■ ABOUT THIS TASK
Each entry listed below should be reproduced word for word.

■ Items from a data source

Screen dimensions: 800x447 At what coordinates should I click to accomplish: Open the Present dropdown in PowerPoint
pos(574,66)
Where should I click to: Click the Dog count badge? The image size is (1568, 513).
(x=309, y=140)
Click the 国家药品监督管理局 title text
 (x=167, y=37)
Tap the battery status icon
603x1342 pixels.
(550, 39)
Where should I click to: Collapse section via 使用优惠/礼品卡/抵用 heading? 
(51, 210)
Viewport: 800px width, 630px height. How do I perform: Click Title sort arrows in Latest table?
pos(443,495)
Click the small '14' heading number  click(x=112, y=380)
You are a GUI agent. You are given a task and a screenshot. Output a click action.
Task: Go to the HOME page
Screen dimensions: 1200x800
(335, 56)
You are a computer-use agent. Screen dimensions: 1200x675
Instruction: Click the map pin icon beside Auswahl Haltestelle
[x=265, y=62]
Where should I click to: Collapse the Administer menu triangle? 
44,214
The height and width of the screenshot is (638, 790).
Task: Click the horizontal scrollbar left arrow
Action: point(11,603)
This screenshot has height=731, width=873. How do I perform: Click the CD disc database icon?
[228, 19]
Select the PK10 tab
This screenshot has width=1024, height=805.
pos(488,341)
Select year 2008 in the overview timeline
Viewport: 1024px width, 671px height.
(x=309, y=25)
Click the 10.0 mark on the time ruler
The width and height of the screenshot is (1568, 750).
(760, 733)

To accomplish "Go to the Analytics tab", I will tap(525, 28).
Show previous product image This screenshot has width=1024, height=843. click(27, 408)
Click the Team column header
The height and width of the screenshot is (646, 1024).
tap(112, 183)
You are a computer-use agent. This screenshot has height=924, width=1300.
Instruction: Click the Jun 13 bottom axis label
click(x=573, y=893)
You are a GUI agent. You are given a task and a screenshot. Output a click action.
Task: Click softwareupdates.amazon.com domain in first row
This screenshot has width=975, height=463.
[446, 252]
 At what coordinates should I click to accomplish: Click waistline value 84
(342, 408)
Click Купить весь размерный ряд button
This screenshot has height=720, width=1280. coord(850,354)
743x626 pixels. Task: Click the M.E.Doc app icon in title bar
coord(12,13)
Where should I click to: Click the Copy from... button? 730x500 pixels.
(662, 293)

■ RESULT OF THE TASK
Screen dimensions: 800x447 At what coordinates should I click to accomplish: Open the Present dropdown in PowerPoint
pos(574,66)
Where should I click to: Click the Dog count badge? The image size is (1568, 513).
(x=309, y=140)
Click the 国家药品监督管理局 title text
 (x=167, y=37)
Tap the battery status icon
603x1342 pixels.
(550, 39)
Where should I click to: Collapse section via 使用优惠/礼品卡/抵用 heading? 
(51, 210)
Viewport: 800px width, 630px height. How do I perform: Click Title sort arrows in Latest table?
pos(443,495)
Click the small '14' heading number  click(x=112, y=380)
You are a GUI agent. You are given a task and a screenshot. Output a click action.
Task: Go to the HOME page
Screen dimensions: 1200x800
(335, 56)
You are a computer-use agent. Screen dimensions: 1200x675
Instruction: Click the map pin icon beside Auswahl Haltestelle
[x=265, y=62]
Where should I click to: Collapse the Administer menu triangle? 
44,214
The height and width of the screenshot is (638, 790).
Task: Click the horizontal scrollbar left arrow
Action: point(11,603)
This screenshot has height=731, width=873. How do I perform: Click the CD disc database icon?
[228, 19]
Select the PK10 tab
This screenshot has width=1024, height=805.
pos(488,341)
Select year 2008 in the overview timeline
Viewport: 1024px width, 671px height.
(x=309, y=25)
Click the 10.0 mark on the time ruler
The width and height of the screenshot is (1568, 750).
(760, 733)

To accomplish "Go to the Analytics tab", I will tap(525, 28).
Show previous product image This screenshot has width=1024, height=843. click(27, 408)
Click the Team column header
The height and width of the screenshot is (646, 1024).
tap(112, 183)
You are a computer-use agent. This screenshot has height=924, width=1300.
Instruction: Click the Jun 13 bottom axis label
click(x=573, y=893)
You are a GUI agent. You are given a task and a screenshot. Output a click action.
Task: Click softwareupdates.amazon.com domain in first row
This screenshot has width=975, height=463.
[446, 252]
 At what coordinates should I click to accomplish: Click waistline value 84
(342, 408)
Click Купить весь размерный ряд button
This screenshot has height=720, width=1280. coord(850,354)
743x626 pixels. Task: Click the M.E.Doc app icon in title bar
coord(12,13)
Where should I click to: Click the Copy from... button? 730x500 pixels.
(662, 293)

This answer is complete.